DEAR DOCTOR K: I have weak ankles, and as a result, I have frequent ankle sprains. Can you suggest some ankle-strengthening exercises?
DEAR READER: Our ankles are workhorses and take a lot of abuse. They must bear the full weight of our bodies, yet stay nimble and flexible through every step and jump. It’s amazing they work as well as they do. As is true with every weight-bearing joint in our bodies, the muscles that affect the movement of the joint are the joint’s best friends. I learned this the hard way. I badly injured my right quadriceps muscle playing basketball when I was in my 20s. The quadriceps is in the front of the upper leg and protects the hip. Despite my exercising, that muscle never regained normal strength. As a result, 30 years later I needed a right hip joint replacement. My left hip was perfectly fine. Weak muscles supporting the ankle make you more vulnerable to injuries such as sprains. They also make you more likely to fall, and to suffer injuries from the fall. Ankle sprains stretch or even tear the ligaments that keep ankle bones and joints properly positioned. And in a vicious cycle, lax ligaments set the stage for additional sprains. A combination of strengthening and stretching ankle exercises can help increase much-needed flexibility in your ankles.

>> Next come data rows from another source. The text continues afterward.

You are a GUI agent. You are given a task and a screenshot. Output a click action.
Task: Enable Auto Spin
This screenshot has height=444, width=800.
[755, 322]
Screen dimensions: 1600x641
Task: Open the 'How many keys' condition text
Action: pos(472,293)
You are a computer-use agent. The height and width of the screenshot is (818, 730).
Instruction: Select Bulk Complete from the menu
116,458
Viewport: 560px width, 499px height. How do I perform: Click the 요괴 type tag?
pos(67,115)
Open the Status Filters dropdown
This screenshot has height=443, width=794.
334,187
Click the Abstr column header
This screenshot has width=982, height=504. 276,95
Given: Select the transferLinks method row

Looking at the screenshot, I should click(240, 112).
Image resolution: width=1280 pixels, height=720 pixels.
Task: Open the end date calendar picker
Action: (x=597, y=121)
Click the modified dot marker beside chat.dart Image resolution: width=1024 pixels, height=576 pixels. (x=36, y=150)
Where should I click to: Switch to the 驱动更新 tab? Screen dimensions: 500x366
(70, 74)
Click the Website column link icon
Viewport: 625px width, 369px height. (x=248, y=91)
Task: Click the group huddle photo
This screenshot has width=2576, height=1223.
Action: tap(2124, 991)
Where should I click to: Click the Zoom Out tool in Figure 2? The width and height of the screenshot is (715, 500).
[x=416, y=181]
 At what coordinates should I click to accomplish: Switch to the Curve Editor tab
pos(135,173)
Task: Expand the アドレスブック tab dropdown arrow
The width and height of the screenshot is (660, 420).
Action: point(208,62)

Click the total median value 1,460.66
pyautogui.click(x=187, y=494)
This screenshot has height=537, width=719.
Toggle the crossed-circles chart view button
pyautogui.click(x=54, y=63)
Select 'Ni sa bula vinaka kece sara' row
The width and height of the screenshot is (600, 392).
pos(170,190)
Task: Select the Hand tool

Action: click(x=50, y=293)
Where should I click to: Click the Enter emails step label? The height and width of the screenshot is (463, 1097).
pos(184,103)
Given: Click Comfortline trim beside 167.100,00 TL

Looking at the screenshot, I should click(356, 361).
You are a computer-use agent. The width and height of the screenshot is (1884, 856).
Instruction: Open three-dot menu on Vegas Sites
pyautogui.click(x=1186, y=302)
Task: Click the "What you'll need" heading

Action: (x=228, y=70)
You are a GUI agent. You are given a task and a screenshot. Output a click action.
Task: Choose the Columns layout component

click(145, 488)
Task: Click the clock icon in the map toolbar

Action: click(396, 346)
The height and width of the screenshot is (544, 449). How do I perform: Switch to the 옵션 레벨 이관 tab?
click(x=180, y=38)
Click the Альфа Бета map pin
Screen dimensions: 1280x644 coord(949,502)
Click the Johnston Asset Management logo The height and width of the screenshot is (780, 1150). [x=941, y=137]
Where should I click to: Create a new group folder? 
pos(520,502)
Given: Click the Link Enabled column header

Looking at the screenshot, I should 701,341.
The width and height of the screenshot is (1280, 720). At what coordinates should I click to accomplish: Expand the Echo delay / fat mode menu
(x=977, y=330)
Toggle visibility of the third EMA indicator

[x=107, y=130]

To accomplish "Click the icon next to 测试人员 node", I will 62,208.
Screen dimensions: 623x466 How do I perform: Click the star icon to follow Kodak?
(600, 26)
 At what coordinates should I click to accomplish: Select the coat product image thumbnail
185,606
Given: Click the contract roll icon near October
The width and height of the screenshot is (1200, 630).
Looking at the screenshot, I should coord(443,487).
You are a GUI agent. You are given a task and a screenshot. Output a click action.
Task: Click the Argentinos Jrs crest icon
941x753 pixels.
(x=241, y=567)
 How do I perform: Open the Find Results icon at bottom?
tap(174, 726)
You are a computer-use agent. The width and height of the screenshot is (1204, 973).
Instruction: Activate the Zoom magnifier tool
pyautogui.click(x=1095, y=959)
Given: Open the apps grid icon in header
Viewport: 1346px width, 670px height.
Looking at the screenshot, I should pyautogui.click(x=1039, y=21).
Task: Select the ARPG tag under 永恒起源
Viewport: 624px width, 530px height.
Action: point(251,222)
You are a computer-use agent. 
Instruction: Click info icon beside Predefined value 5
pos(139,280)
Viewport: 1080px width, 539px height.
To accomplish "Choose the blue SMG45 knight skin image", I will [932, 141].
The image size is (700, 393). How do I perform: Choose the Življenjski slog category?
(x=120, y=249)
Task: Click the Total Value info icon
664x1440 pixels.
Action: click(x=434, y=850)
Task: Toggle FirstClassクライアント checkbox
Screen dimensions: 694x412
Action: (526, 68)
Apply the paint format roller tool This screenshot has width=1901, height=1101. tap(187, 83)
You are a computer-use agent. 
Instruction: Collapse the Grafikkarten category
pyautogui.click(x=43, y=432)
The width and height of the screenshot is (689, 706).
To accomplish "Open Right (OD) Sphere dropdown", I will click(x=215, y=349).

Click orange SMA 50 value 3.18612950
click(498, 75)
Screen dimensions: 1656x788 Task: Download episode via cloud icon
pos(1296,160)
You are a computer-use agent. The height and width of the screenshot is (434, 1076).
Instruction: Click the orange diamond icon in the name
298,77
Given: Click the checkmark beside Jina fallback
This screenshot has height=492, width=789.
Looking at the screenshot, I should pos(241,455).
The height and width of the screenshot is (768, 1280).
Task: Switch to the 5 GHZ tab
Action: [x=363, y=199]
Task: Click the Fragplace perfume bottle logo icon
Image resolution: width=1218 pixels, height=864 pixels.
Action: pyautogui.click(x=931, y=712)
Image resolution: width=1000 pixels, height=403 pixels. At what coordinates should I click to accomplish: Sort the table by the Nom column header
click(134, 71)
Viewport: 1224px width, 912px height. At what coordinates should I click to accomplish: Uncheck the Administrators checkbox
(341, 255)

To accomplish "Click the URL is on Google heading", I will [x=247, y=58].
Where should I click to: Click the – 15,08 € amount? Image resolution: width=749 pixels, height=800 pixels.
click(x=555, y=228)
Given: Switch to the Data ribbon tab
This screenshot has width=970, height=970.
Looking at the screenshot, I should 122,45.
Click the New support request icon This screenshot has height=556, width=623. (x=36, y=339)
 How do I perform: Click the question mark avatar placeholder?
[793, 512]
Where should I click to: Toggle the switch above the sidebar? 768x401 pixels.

They can help build up supporting muscles that keep you balanced whether you’re standing still, walking over changing terrain or dancing. Here are two ankle-strengthening exercises and one ankle stretch. I’ve put photos of these exercises on my website, AskDoctorK.com.
•Single leg stances (strengthening): Stand up straight with your feet hip-width apart. Lift your right foot a few inches off the floor, bending your knee slightly, and balancing on your left leg. Hold for 60 seconds, then lower your foot to the starting position. Repeat with your left leg. This completes one set. Do one to three sets, resting for 30 to 90 seconds between sets.